United States District Court, Eastern District of Tennessee
Mar 1, 2022
2:20-CR-00074-1-JRG-CRW (E.D. Tenn. Mar. 1, 2022)

Opinion

2:20-CR-00074-1-JRG-CRW

03-01-2022

UNITED STATES OF AMERICA v. CHARLES ELSEA, JR.


MEMORANDUM OPINION AND ORDER

J. RONNIE GREER UNITED STATES DISTRICT JUDGE

This matter is before the Court on Defendant Charles Elsea, Jr.'s motion [Doc. 483], in which he moves the Court to dismiss the indictment [Doc. 3], citing “misconduct before the grand jury, ” [Def.'s Mot. at 1]. The United States has responded in opposition to his motion. [United States' Resp., Doc. 488]. Mr. Elsea previously waived his right to representation and is acting pro se. See [Mem. Op. & Order, Doc. 181, at 1- 3].

In claiming that an “abuse of [the] federal grand jury process has occurred, ” Mr.

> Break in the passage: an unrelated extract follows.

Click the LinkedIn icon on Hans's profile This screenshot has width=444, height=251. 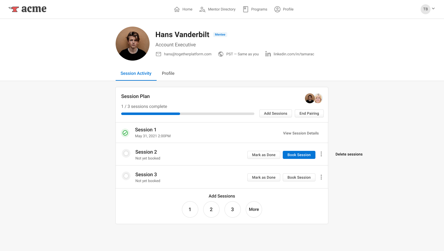point(268,54)
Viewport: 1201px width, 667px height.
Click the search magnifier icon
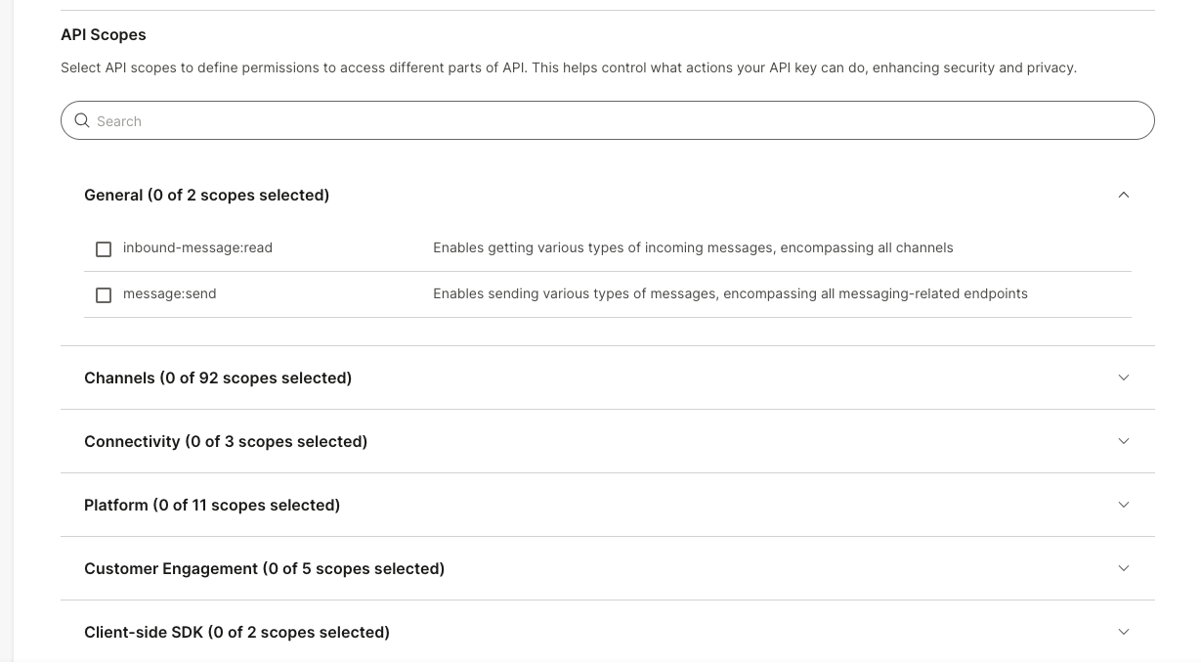coord(82,120)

Elsea contends that the United States “knowingly allowed” a federal agent to present “perjured” and “deliberately falsified testimony” before the grand jury. [Def.'s Mot. at 1]. Mr. Elsea argues, or at least suggests, that the alleged perjured testimony was prejudicial to him because it “had an effect on the grand jury decision to indict, ” and he moves the Court to exercise its “supervisory power” to dismiss the indictment in response to the alleged false testimony, which, he claims, violated 18 U.S.C. § 1503. [Id. at 1-2].

18 U.S.C. § 1503 states that “[w]hoever corruptly . . . endeavors to influence, intimidate, or impede any grand or petit juror” is subject to criminal penalties.

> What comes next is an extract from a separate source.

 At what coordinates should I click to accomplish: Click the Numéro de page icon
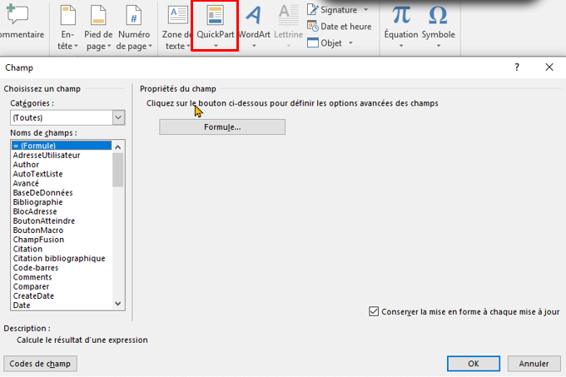(x=133, y=16)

The Court does indeed possess inherent supervisory power to dismiss an indictment in response to misconduct before a grand jury, if that conduct violates one of the “few, clear rules which were carefully drafted and approved by th[e] [Supreme] Court and by Congress to ensure the integrity of the grand jury's functions.” United States v. Williams, 504 U.S. 36, 46 (1992) (quotation omitted). The Court, however, has only limited ability to exercise this supervisory power because “the grand jury is an institution separate from the courts, over whose functioning the courts do not preside.” Id. at 47. In addition, as a general rule, “[a]n indictment returned by a legally constituted and unbiased grand jury . . . if valid on its face, is enough to call for trial of the charge on the merits.” Costello v. United States, 350 U.S. 359, 363 (1956) (footnote omitted). “Because of the well-accepted principle that grand jury indictments are presumed valid, ” the Sixth Circuit has stated that “extreme caution” is necessary “in dismissing an indictment for alleged grand jury misconduct.” United States v. Overmyer, 899 F.2d 457, 465 (6th Cir. 1990) (citations omitted).

The Sixth Circuit has, therefore, established a two-part inquiry that a defendant must satisfy to enable a court to dismiss an indictment based on prosecutorial misconduct before a grand jury. First, the defendant must show that “prosecutorial misconduct is a long-standing or common problem in grand jury proceedings in [the] district.” United States v. Griffith, 756 F.2d 1244, 1249 (6th Cir. 1985) (alteration in original) (quotation omitted). Second, the defendant must establish that the prosecutor's misconduct caused him to suffer actual prejudice. Id. The Supreme Court has stated that a defendant, to establish prejudice in this context, must show that the prosecutor's misconduct “substantially influenced the grand jury's decision to indict” or created “‘grave' doubt that the decision to indict was free from substantial influence of such violations.” Bank of Nova Scotia v. United States, 487 U.S. 250, 256 (1988) (quotation omitted).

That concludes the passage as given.